Records for processing:
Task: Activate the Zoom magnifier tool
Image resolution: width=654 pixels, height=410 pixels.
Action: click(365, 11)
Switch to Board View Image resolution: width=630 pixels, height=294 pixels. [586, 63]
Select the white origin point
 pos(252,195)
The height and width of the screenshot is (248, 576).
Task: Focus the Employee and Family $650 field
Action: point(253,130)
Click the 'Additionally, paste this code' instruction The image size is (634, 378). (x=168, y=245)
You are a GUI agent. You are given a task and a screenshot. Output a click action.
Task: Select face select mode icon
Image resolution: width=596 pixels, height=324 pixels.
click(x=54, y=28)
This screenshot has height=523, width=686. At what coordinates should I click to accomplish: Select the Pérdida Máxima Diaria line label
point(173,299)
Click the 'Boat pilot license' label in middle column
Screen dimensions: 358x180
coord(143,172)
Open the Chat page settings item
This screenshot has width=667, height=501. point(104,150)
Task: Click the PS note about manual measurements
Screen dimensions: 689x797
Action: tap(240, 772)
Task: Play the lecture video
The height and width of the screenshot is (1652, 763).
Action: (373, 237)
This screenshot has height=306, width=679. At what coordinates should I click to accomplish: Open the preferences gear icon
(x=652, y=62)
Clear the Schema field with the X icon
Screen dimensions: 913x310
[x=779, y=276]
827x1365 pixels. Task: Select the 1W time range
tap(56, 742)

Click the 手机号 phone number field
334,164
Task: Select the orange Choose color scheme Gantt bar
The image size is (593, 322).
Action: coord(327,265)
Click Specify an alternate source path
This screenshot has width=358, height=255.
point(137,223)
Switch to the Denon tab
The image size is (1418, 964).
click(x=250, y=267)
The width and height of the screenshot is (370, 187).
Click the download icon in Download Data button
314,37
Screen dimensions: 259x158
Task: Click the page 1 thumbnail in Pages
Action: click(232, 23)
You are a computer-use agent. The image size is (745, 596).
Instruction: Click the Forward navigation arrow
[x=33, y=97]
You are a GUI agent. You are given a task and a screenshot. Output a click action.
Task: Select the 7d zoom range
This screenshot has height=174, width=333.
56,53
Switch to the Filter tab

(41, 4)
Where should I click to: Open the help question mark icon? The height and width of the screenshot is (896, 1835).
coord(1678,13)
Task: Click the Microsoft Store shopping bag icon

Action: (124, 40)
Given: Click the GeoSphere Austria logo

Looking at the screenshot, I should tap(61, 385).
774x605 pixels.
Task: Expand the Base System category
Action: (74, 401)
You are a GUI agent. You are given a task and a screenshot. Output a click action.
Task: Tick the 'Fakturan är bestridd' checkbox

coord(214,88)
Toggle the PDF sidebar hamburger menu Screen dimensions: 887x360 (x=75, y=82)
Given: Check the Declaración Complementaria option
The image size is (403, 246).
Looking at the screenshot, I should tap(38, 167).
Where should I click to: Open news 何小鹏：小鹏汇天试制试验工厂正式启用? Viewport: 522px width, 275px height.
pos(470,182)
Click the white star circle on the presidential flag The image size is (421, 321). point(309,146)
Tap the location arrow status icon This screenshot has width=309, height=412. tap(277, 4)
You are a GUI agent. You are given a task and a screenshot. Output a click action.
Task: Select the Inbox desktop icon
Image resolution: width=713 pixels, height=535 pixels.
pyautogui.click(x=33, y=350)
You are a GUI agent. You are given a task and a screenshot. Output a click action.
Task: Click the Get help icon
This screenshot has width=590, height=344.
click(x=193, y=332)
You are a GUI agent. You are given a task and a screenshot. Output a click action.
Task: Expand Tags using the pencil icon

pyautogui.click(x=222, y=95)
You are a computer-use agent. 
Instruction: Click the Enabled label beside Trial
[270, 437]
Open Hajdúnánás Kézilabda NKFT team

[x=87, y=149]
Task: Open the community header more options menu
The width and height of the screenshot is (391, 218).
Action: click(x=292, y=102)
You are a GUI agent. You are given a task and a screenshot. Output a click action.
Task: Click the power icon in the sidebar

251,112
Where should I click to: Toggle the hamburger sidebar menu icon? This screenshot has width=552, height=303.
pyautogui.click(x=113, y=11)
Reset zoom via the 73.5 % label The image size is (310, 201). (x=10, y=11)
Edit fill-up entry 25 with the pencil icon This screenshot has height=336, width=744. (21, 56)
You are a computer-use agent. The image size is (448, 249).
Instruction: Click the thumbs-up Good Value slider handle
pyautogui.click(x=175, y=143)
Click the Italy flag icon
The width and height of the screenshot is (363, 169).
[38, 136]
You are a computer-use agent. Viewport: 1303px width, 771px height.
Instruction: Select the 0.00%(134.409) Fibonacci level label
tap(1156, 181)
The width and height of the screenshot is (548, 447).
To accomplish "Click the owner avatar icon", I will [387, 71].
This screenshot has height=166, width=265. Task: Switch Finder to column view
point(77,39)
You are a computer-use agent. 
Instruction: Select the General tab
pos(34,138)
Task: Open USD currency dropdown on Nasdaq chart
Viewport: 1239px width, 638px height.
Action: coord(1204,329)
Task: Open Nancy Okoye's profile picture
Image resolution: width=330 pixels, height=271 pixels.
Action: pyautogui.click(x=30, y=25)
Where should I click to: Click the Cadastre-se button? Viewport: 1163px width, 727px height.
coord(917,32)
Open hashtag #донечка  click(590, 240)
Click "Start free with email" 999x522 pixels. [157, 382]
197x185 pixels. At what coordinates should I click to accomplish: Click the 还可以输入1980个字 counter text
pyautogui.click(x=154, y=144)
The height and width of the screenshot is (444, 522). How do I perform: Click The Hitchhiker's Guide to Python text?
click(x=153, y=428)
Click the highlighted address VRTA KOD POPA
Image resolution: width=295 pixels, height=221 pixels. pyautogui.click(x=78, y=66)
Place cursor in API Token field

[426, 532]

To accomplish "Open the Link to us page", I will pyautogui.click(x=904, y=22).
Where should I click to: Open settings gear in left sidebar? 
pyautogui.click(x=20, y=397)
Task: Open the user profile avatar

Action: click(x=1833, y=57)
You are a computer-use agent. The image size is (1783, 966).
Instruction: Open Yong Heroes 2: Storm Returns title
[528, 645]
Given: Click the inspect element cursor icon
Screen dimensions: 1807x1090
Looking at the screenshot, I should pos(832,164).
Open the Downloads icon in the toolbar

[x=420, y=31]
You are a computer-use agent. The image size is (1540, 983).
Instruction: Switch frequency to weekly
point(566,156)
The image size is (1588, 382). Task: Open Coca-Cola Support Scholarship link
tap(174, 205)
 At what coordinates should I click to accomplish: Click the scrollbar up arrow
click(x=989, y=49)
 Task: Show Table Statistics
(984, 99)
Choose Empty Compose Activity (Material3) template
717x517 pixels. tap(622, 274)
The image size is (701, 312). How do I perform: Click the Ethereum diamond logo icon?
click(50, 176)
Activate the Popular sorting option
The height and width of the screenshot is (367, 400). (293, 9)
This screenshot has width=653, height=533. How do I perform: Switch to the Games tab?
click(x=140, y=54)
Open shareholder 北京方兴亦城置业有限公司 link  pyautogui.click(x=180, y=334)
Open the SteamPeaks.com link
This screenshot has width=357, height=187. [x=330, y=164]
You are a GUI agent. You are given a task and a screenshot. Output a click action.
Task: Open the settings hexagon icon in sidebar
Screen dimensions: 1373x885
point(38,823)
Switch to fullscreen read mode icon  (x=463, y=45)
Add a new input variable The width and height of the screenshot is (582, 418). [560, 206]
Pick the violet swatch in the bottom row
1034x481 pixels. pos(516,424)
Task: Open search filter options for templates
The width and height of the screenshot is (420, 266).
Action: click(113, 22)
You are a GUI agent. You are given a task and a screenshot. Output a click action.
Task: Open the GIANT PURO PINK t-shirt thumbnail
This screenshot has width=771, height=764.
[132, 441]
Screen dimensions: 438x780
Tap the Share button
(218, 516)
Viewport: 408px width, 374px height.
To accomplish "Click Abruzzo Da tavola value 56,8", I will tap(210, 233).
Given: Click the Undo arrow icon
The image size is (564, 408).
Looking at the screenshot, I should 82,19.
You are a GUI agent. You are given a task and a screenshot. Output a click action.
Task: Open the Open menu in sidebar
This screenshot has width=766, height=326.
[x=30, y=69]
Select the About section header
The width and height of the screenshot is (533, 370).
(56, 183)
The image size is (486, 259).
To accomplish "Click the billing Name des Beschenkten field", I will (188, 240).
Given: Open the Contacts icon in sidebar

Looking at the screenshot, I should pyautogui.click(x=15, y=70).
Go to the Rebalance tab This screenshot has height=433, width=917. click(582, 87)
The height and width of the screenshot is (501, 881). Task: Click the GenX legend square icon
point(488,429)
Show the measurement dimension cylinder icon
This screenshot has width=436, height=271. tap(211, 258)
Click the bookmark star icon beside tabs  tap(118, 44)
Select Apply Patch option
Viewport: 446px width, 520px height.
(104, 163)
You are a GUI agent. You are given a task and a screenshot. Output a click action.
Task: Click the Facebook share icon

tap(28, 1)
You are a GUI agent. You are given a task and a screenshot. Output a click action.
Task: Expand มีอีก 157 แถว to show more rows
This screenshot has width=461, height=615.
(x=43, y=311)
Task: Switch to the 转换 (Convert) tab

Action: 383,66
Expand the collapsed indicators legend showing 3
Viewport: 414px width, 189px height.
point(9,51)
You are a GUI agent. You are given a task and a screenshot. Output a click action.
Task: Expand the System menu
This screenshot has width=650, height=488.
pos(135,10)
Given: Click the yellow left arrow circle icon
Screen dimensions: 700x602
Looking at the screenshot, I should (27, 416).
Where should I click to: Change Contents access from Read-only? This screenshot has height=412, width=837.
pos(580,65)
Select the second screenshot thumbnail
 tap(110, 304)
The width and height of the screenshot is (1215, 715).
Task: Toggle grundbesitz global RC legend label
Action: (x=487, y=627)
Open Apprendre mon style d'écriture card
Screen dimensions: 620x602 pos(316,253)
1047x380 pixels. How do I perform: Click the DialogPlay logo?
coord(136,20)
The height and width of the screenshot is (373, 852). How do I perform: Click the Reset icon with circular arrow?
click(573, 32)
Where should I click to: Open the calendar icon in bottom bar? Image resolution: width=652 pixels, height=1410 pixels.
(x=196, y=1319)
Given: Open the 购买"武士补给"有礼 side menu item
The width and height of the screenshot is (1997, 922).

Goal of the exercise:
Go to the line with "Toggle the PDF" in the entries above and repeat every line from there through the line with "Reset zoom via", exactly and with no other text.

Final answer:
Toggle the PDF sidebar hamburger menu Screen dimensions: 887x360 (x=75, y=82)
Given: Check the Declaración Complementaria option
The image size is (403, 246).
Looking at the screenshot, I should tap(38, 167).
Where should I click to: Open news 何小鹏：小鹏汇天试制试验工厂正式启用? Viewport: 522px width, 275px height.
pos(470,182)
Click the white star circle on the presidential flag The image size is (421, 321). point(309,146)
Tap the location arrow status icon This screenshot has width=309, height=412. tap(277, 4)
You are a GUI agent. You are given a task and a screenshot. Output a click action.
Task: Select the Inbox desktop icon
Image resolution: width=713 pixels, height=535 pixels.
pyautogui.click(x=33, y=350)
You are a GUI agent. You are given a task and a screenshot. Output a click action.
Task: Click the Get help icon
This screenshot has width=590, height=344.
click(x=193, y=332)
You are a GUI agent. You are given a task and a screenshot. Output a click action.
Task: Expand Tags using the pencil icon

pyautogui.click(x=222, y=95)
You are a computer-use agent. 
Instruction: Click the Enabled label beside Trial
[270, 437]
Open Hajdúnánás Kézilabda NKFT team

[x=87, y=149]
Task: Open the community header more options menu
The width and height of the screenshot is (391, 218).
Action: click(x=292, y=102)
You are a GUI agent. You are given a task and a screenshot. Output a click action.
Task: Click the power icon in the sidebar

251,112
Where should I click to: Toggle the hamburger sidebar menu icon? This screenshot has width=552, height=303.
pyautogui.click(x=113, y=11)
Reset zoom via the 73.5 % label The image size is (310, 201). (x=10, y=11)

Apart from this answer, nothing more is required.